SQL Server - loop through table and update based on count

I have a SQL Server database. I need to loop through a table to get the count of each value in the column 'RevID'. Each value should only be in the table a certain number of times - for example 125 times.

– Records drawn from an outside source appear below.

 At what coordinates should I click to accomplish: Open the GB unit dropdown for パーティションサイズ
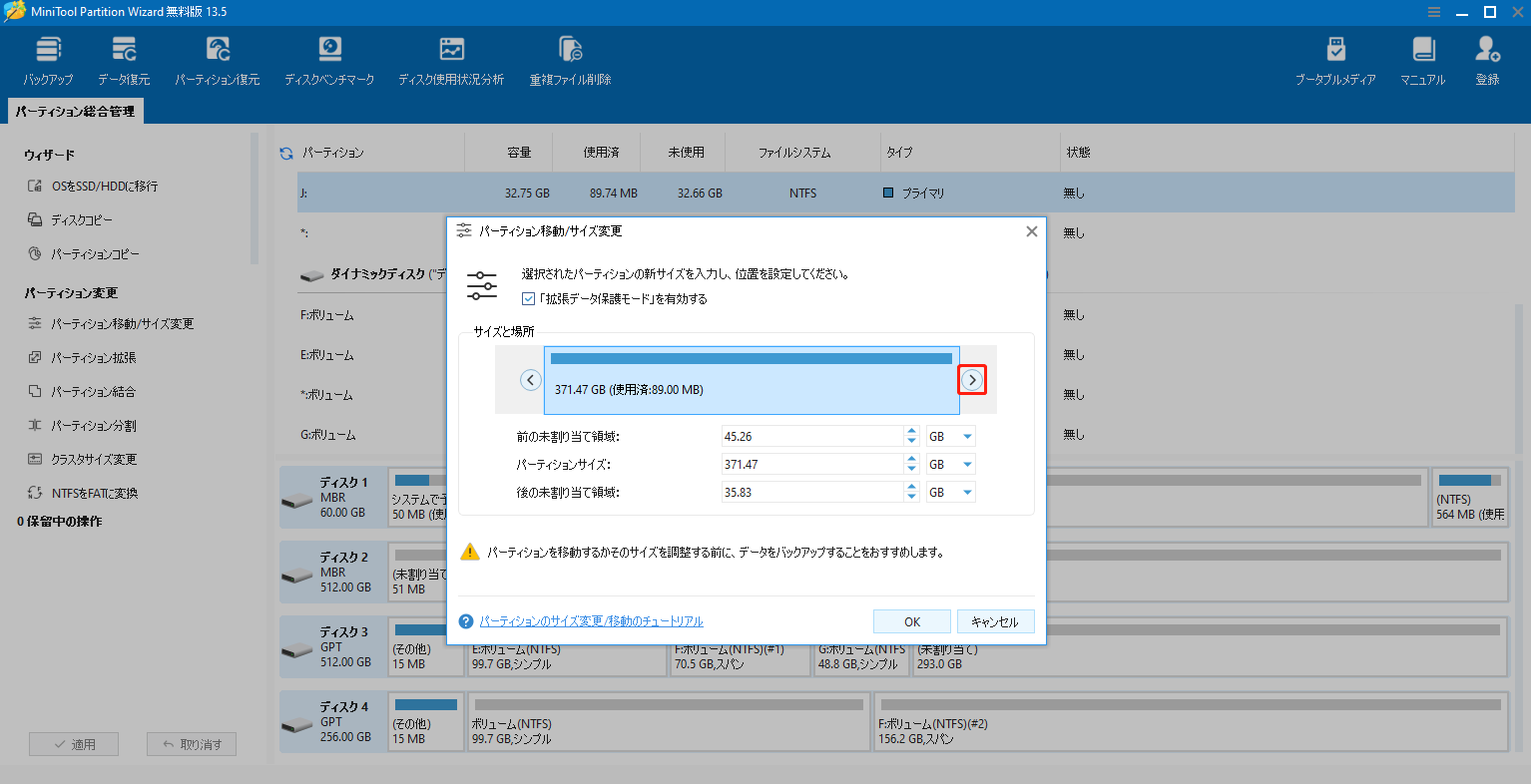[x=950, y=463]
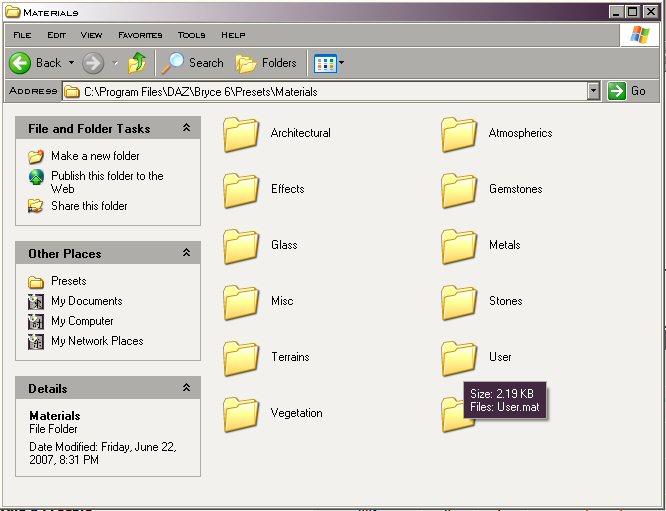Image resolution: width=666 pixels, height=511 pixels.
Task: Open the Architectural folder icon
Action: pyautogui.click(x=241, y=134)
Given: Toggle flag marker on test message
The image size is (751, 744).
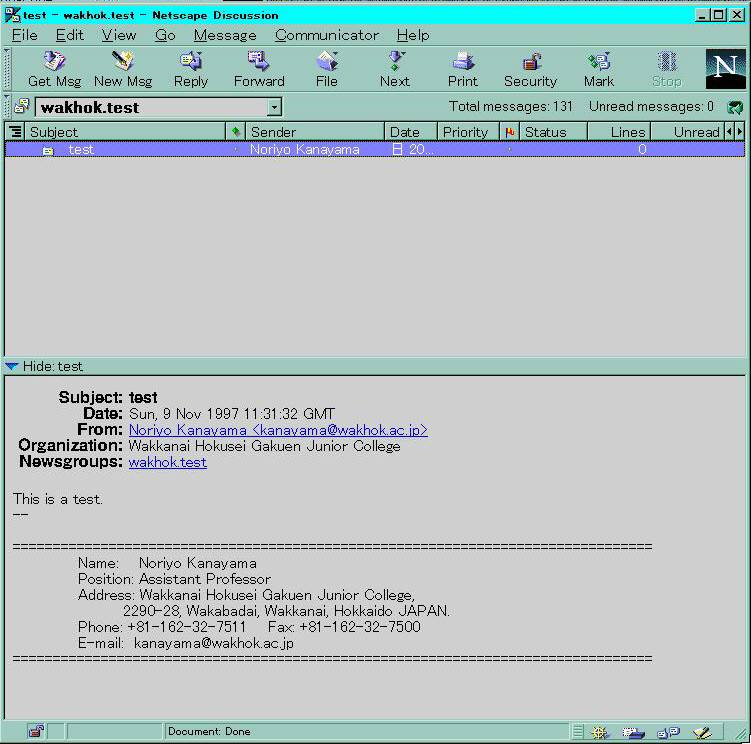Looking at the screenshot, I should coord(510,150).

If the count of the value is greater than 125 or less than 125, I need to update the column to ensure all values in the RevID (are over 25 different values) is within the same range of 125 (ok to be a few numbers off)
For example, the count of RevID = "A2" is = 45 and the count of RevID = 'B2' is = 165 then I need to update RevID so the 45 count increases and the 165 decreases until they are within the 125 range.
This is what I have so far:
DECLARE #i INT = 1,
#RevCnt INT = SELECT RevId, COUNT(RevId) FROM MyTable group by RevId
WHILE(#RevCnt >= 50)
BEGIN
UPDATE MyTable
SET RevID= (SELECT COUNT(RevID) FROM MyTable)
WHERE RevID < 50)
#i = #i + 1
END
I have also played around with a cursor and instead of trigger. Any idea on how to achieve this? Thanks for any input.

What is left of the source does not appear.